Very Bad Taste Not A Reason To Forbid Anything: A Thought For 9/11, Nine Years Later

There has been quite a to-do about building an Islamic center in Lower Manhattan close to Ground Zero. I have to say I think the whole thing is in very bad taste. With one possible exception. The famous Sagrada Familia in Barcelona is officially called the Temple Expiatori de la Sagrada Familia. Gaudi intended it to be “expiatory” of, or sort of apologetic for, some destructive riots in Barcelona in 1906 in which a lot of priests were killed. If I knew that the proposed mosque was a sort of Temple Expiatori, like Sagrada Familia, I would actually welcome it. I’m not sure that Islam has such a concept. I fear they do not, in fact. But they should not be forbidden to build it. The last thing I want to do, as a Christian, is sharpen legal tools that can be used against us later. It is an interesting fact, historically, that when Bob Jones University was threatened with its tax status because of its beliefs about interracial dating, which I cannot justify from any Scripture I know, liberal mainline churches filed briefs in support. Why would they do this? Not because they favored segregation, surely; but if the IRS couId take away the tax status of Bob Jones on that, could they not also take away the tax status of a mainline church for opposing a war?

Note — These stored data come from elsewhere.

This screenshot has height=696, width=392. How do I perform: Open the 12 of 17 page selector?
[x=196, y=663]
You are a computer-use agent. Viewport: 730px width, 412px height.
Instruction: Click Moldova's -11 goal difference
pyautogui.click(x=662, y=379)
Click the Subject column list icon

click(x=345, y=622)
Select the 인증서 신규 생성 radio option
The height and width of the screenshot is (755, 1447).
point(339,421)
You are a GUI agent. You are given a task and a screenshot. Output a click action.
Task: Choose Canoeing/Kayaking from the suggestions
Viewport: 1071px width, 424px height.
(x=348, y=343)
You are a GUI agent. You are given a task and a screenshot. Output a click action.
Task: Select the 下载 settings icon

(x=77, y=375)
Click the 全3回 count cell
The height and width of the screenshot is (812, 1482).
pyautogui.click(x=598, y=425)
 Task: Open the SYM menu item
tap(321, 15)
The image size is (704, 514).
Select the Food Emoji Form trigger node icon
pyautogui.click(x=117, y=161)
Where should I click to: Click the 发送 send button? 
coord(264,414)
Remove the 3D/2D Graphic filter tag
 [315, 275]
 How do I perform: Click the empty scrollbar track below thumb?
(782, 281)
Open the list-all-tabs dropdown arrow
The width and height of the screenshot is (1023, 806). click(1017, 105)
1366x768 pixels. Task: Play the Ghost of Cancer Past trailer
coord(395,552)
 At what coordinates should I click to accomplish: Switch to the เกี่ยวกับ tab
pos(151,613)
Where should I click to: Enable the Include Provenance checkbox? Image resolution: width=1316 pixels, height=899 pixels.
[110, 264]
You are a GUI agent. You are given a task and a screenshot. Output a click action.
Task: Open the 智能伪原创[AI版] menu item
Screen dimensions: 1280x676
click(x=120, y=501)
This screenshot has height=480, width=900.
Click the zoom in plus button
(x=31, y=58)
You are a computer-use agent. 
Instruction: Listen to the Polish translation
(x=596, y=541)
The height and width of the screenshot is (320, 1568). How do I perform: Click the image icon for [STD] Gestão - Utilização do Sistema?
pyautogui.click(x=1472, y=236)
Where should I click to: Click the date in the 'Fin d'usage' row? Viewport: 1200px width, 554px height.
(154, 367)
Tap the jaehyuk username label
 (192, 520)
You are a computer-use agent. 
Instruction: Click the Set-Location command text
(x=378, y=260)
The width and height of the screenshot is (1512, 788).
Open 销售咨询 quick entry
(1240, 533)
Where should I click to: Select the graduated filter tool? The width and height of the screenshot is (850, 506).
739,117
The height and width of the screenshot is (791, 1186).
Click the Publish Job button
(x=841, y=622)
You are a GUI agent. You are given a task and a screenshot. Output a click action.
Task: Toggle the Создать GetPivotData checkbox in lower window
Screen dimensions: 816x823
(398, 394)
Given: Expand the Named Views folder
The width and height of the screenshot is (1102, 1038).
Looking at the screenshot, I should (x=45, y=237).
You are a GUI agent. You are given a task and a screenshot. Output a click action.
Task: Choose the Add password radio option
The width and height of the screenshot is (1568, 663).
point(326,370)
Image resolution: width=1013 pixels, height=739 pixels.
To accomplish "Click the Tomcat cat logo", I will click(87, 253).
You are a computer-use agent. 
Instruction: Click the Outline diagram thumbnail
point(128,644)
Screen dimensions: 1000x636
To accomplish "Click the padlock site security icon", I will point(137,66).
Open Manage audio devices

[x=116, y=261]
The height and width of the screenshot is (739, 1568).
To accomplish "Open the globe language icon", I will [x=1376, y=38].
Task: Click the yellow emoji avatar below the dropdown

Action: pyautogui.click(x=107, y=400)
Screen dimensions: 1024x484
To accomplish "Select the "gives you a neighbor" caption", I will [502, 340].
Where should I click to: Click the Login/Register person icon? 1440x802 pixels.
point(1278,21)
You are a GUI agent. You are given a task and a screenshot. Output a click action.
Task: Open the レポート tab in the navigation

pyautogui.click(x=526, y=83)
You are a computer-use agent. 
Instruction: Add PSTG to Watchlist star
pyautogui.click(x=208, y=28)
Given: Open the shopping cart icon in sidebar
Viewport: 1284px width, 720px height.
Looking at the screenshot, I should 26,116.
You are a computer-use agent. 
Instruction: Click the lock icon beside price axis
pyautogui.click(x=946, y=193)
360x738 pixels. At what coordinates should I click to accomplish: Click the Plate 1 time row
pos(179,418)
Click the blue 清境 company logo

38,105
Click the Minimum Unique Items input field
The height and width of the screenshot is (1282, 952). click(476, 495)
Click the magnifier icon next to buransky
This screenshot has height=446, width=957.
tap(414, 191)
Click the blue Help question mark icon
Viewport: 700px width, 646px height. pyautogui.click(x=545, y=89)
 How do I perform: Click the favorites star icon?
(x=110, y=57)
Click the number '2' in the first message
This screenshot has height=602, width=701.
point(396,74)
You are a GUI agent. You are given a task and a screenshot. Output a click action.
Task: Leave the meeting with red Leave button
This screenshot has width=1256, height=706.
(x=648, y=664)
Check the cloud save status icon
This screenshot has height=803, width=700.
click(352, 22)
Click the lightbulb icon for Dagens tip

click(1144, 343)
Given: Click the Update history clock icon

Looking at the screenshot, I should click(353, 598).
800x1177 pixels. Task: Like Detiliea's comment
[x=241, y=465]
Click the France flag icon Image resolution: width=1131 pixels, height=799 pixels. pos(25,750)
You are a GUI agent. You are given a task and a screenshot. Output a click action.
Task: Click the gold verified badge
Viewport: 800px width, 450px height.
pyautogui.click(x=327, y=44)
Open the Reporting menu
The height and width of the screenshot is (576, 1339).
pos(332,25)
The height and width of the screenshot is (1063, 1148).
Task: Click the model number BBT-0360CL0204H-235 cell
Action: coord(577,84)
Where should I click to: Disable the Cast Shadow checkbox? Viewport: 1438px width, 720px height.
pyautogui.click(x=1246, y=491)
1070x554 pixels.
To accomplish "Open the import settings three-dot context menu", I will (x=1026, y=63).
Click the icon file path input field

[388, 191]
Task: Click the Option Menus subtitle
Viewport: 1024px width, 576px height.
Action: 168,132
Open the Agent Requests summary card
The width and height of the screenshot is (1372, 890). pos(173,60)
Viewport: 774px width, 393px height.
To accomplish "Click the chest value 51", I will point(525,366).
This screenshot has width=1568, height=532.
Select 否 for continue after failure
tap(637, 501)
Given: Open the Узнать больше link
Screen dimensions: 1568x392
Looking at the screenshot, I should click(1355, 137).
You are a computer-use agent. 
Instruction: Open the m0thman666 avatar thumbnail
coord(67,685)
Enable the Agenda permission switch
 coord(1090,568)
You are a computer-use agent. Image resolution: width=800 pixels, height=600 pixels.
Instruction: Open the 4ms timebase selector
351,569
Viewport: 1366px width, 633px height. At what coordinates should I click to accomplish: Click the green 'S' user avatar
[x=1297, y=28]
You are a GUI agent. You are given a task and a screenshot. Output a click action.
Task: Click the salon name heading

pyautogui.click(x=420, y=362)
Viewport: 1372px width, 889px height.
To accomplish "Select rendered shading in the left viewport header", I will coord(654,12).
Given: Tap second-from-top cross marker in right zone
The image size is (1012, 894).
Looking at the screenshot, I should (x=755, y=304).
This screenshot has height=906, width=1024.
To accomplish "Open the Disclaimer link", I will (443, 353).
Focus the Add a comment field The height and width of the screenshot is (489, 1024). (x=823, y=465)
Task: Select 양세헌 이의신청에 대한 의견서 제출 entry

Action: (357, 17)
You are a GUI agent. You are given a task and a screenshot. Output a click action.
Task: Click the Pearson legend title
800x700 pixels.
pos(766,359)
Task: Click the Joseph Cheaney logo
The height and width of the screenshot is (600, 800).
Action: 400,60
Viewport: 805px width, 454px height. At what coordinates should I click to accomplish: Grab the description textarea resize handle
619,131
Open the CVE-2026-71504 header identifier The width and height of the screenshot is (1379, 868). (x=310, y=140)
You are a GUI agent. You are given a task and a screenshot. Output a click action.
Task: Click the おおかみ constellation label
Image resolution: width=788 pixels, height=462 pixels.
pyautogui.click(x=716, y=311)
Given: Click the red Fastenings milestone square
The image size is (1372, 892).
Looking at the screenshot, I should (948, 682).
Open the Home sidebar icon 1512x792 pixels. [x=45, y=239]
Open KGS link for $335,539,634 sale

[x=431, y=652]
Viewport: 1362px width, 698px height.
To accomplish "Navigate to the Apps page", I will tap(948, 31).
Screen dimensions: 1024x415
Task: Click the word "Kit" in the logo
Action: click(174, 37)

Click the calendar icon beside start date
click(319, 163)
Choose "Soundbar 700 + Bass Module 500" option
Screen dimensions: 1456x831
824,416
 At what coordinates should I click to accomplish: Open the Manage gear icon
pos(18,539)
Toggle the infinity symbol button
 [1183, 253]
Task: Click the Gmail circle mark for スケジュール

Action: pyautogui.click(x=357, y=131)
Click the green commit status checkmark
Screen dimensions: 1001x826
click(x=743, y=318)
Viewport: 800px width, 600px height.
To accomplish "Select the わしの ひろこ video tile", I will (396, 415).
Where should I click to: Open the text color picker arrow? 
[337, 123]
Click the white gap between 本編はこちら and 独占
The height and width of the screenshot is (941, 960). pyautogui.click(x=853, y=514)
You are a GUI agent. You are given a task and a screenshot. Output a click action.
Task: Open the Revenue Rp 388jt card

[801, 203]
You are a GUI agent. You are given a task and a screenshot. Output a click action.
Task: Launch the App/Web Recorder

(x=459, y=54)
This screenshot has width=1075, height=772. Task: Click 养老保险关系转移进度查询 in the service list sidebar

We must remember that most Muslims are horrified by 9/11, and we must not treat them as if they were not, or as if they were somehow covenantally guilty. If we want them to come to know Christ, we will not do that. Those Christians in the past who held Jews covenantally specially guilty for the Crucifixion were wrong and innocent lives were lost. Any serious Christian today finds the notion abhorrent. We don’t need to make the same deadly mistake Muslims and the Twin Towers.